A Continuous Reality

Throughout the course of human history, one concept has remained in constant discussion: the perpetual battle between men and women’s rights. The argument of women’s rights and equality continues to be discussed in today’s modern day society. In Molly Wollstonecraft’s A Vindication of the Rights of Men, the author explains the importance of gender and social class equality for women and the need for revolution. Wollstonecraft explains “never was any man, much less a woman, rendered amiable by the force of those exalted qualities, justice, wisdom, and truth; thus forewarned of the sacrifice they must make to those unnatural virtues…they would be authorized to turn all their attention to their persons”. This statement explains that women are forced to conform with society’s values instead of creating their own self-images. A woman must comply with what is asked rather than following her own moral beliefs. Wollstonecraft’s ideas on society’s view of women directly correlates with the unfortunate fate of Justine’s death in Mary Shelly’s Frankenstein.

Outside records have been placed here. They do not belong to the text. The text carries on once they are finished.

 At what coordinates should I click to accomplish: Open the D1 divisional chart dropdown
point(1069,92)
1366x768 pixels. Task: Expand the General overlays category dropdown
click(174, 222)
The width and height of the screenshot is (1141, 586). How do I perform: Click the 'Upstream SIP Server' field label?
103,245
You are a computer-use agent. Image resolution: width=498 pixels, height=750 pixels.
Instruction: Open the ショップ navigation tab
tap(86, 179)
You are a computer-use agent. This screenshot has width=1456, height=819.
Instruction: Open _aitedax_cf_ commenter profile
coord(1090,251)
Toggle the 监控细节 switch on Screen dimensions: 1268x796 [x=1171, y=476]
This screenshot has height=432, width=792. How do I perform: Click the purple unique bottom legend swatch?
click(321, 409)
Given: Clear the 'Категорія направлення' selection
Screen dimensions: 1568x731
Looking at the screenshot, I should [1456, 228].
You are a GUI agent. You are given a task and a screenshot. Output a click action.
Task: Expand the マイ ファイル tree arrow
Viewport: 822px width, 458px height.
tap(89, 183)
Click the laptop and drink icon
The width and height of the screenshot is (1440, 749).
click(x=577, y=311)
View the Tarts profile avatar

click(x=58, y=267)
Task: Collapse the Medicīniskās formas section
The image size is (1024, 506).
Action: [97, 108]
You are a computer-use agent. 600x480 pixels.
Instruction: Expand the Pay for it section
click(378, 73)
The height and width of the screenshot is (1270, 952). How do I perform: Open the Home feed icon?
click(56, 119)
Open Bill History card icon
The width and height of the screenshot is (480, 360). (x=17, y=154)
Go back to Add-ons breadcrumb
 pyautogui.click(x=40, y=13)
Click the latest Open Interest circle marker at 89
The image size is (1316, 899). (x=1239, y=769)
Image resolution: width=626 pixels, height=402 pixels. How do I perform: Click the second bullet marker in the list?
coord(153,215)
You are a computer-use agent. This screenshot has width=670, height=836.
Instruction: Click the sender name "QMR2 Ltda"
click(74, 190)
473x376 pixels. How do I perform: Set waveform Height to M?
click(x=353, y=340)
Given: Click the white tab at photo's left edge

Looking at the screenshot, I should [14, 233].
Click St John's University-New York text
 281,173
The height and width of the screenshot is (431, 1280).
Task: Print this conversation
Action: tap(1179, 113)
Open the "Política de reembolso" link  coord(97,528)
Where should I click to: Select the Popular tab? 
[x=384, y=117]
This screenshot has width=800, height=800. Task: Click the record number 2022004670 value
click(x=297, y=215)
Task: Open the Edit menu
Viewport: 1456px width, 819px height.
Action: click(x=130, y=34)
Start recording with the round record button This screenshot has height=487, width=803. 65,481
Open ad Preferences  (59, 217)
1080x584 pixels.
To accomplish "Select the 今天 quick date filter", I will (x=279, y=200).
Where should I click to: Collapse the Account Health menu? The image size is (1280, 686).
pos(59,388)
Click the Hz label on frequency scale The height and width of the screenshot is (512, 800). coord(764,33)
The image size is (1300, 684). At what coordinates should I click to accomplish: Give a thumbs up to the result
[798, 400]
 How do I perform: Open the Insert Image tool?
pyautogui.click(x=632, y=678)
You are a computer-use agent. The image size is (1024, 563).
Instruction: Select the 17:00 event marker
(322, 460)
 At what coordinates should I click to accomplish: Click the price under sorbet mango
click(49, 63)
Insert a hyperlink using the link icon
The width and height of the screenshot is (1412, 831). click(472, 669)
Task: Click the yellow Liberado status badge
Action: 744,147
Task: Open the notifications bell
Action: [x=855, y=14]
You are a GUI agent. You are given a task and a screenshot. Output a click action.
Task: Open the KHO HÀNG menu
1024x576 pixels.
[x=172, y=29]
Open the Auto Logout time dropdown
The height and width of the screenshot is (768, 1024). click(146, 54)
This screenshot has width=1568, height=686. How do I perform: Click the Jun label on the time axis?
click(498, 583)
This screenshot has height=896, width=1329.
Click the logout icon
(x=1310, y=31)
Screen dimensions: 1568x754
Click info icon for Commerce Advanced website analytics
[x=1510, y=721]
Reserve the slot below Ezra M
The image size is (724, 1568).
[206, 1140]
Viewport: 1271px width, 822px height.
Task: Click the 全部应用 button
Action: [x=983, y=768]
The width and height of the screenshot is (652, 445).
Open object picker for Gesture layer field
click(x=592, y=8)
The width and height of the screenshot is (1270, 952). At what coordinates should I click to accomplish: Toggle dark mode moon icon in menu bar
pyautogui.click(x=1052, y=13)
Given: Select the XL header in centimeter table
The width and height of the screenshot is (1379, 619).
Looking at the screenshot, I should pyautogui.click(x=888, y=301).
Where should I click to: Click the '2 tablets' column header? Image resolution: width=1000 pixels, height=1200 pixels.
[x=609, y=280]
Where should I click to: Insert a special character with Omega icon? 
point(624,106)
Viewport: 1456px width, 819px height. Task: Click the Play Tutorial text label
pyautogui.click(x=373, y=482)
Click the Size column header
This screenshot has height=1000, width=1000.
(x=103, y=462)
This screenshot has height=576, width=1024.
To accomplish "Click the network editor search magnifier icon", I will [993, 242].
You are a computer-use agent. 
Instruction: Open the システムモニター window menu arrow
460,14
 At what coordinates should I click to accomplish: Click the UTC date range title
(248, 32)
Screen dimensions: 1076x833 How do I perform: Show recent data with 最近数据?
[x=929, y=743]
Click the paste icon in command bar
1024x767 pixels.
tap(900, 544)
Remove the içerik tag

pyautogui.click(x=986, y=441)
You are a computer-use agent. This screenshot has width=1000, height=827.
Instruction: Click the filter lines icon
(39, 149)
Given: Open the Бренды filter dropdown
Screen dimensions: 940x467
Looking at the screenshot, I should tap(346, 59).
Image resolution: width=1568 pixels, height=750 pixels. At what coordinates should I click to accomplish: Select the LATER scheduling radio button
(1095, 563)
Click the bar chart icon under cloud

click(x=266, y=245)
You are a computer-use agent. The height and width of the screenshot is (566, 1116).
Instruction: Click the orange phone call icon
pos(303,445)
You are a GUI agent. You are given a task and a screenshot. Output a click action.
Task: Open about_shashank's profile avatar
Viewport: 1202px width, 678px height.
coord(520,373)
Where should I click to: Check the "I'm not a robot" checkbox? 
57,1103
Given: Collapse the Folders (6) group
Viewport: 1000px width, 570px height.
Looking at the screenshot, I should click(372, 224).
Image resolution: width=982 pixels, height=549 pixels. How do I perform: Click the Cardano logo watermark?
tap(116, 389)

As Justine converses about her unavoidable death, she explains “I do not fear to die…I am resigned to the fate awaiting me. Learn from me, dear lady, to submit in patience to the will of Heaven” (Shelly 83). This passage exemplifies the distorted self-perception of women, and how women are made to justify and accept the cruel “punishments” that await them for their “wrong doings”. Justine’s perspective on her death validate Wollstonecraft’s statements that women become submissive to the distorted ideals that they are exposed to since birth. These ideas allow for Justine to submit to her “fate” of death without any justification of her being the true murderer. As a result, Justine continues the ever-lasting cycle of women submissiveness and is merely a product of the ideals that were passed down from the generations before her.